Furlough Extension

Dominic Smith

The government have confirmed that the Coronavirus Job Retention Scheme, otherwise known as the furlough scheme, has been extended until the end of April 2021.

How will it work?

For claim periods between November 2020 and April 2021, employees will receive 80% of their usual salary for any unworked hours. The maximum grant per employee per month is £2,500 (Equivalent to full earnings of £3,125 per month), and this cap is proportional to the hours not worked.

The employer will not need to make any contribution to the employees unworked wages – the full 80% is covered by the grant. The employer can “top up” an employee to any amount if they wish.

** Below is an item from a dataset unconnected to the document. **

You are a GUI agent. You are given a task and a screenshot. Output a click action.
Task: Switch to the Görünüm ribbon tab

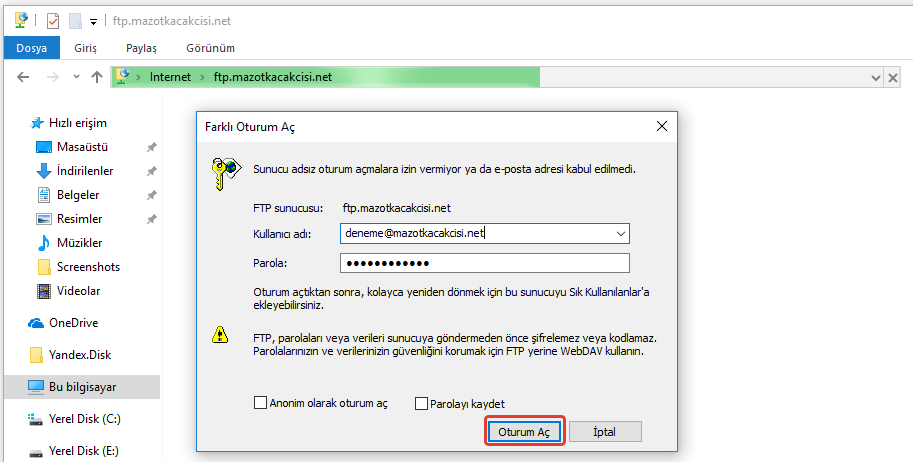pyautogui.click(x=209, y=47)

The grant does not cover any Class 1 Employers National Insurance or Employers Pension Contributions due, so employers are still liable for these costs.

Which employees qualify?

As per the previous announcement of the CJRS extension, employers can claim for employees who were employed and on their PAYE payroll on 30 October 2020. The employer must have made a PAYE Real Time Information (RTI) submission to HMRC between the 20 March 2020 and 30 October 2020, notifying a payment of earnings for that employee.

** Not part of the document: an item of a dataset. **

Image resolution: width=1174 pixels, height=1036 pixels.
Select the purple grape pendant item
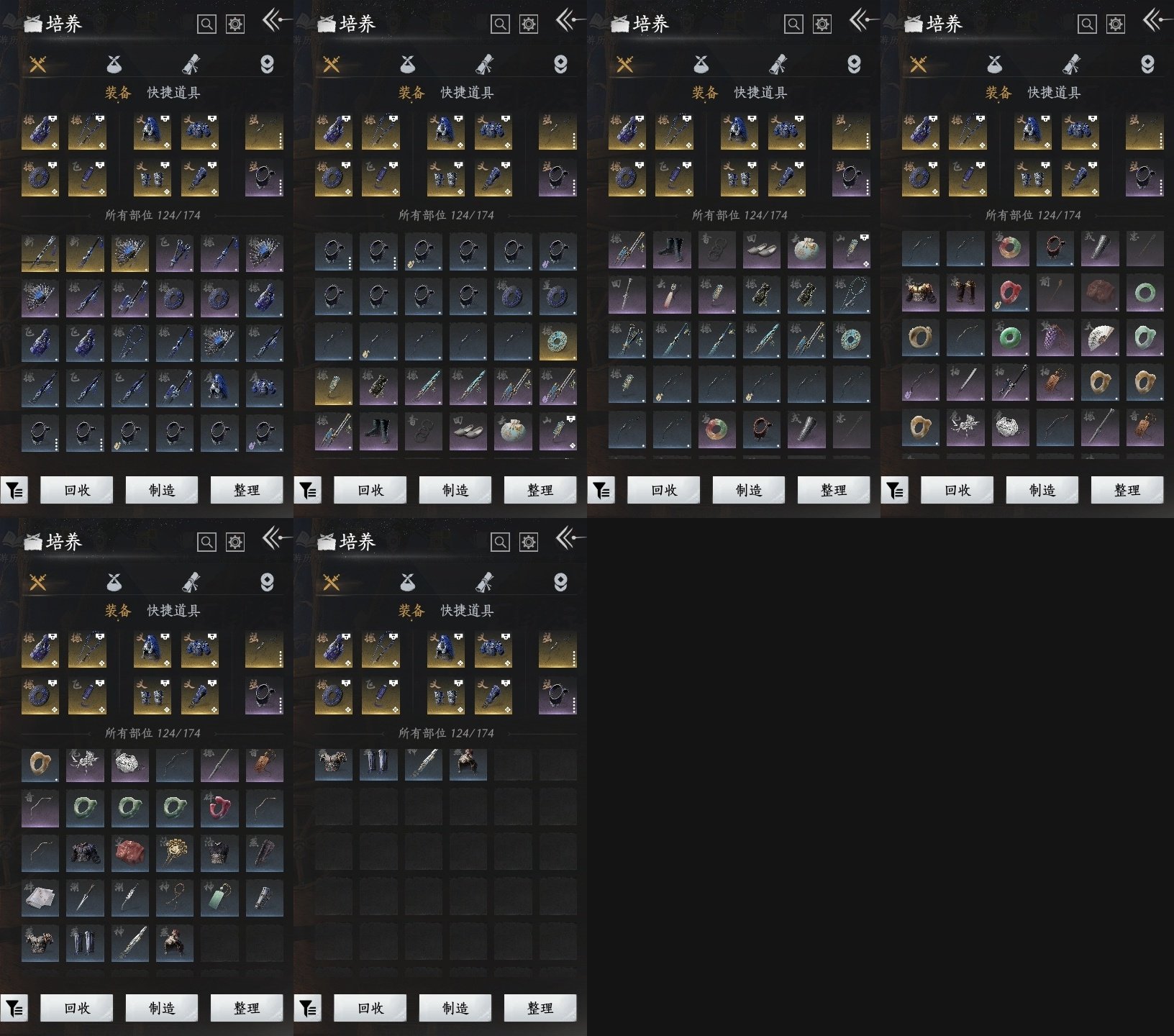tap(1055, 338)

Employers will have flexibility to use the scheme for employees for any amount of time or shift pattern, furloughing employees on either a full-time or part-time basis, and will be able to vary the hours worked in agreement with the employee.

As under the current CJRS rules, employees can be on any type of employment contract.

An employee does not have to have been furloughed under the CJRS previously for qualify.

How are 'usual hours' and 'reference salary' calculated?

For employees who have been previously furloughed, these calculations have not changed. For those who have not previously been furloughed:

Reference salary -

  • Fixed salary - 80% of the wages payable in the last pay period ending on or before 30 October 2020
  • Varied wages - 80% of the average payable between (these dates are inclusive) the start date of their employment or 6 April 2020 (whichever is later) and the day before their CJRS extension furlough periods begins

Usual hours –

  • Fixed hours - Usual hours for an employee who is contracted for a fixed number of hours and whose pay does not vary according to the number of hours they work, will be the contracted hours worked in the last pay period ending on or before 30 October 2020.

Varied hours - the usual hours will be the average hours worked between (these dates are inclusive):

  • the start date of the 2020 to 2021 tax year, (for example, 6 April 2020)
  • the day before their CJRS extension furlough periods begins

How do the claims work, when can I make a claim and what are the deadlines?

As has been the case since July, claims can only be made on a calendar month basis and cannot overlap each other. For example, if your pay period runs between 6th November and 5th December and you wish to make a CJRS claim in relation to this whole period, it will need to be calculated and claimed in two parts – one for the 6th – 30th November, and one for 1st – 5th December.

Employers will be able to claim from 8am on Wednesday 11 November 2020. Claims can be made:

  • in respect of an employee for a minimum 7-day claim window
  • in advance
  • in arrears for the period from 1 November 2020 to 11 November 2020, from the week commencing 9 November 2020

Claims relating to November 2020 will need to be made before 14 December 2020. Claims relating to each subsequent month should be submitted by day 14 of the following month.

The deadline for claims up to 30th October 2020 remains 30 November 2020.

What about the Job Retention Bonus?

The Job Retention Bonus (JRB) will not be paid in February 2021 – the scheme has now been deferred until a later, yet to be accounted date. The purpose of the JRB was to encourage employers to keep people in work until the end of January. However, as the CJRS is now being extended to 31 March 2021, the policy intent of the JRB no longer applies.

Is there anything else I need to know?

Most of the principles of the original Furlough Scheme remain the same unless otherwise specified. The basic calculations mirror those that were seen in the scheme in August.

Furlough agreements with employees should still be given consideration. Employers must keep a written record of the agreement for 5 years, although the employee does not have to provide a written response. There is no minimum furlough period – an employee can be flexibly furloughed for any number of hours, or indeed fully furloughed. A claim period must last at least 7 days, unless the claim is at the start of the month and directly consecutive from the prior month (as in the example above showing 5 day claim period of 1st – 5th December). 

It is essential to ensure that your furlough calculations are accurate. Flexible furlough calculations are not straight forward, and you need to ensure you have used the correct reference salary and usual hours figure. HMRC have already begun the process of investigating claims and sending letters to employers who they think may have overclaimed.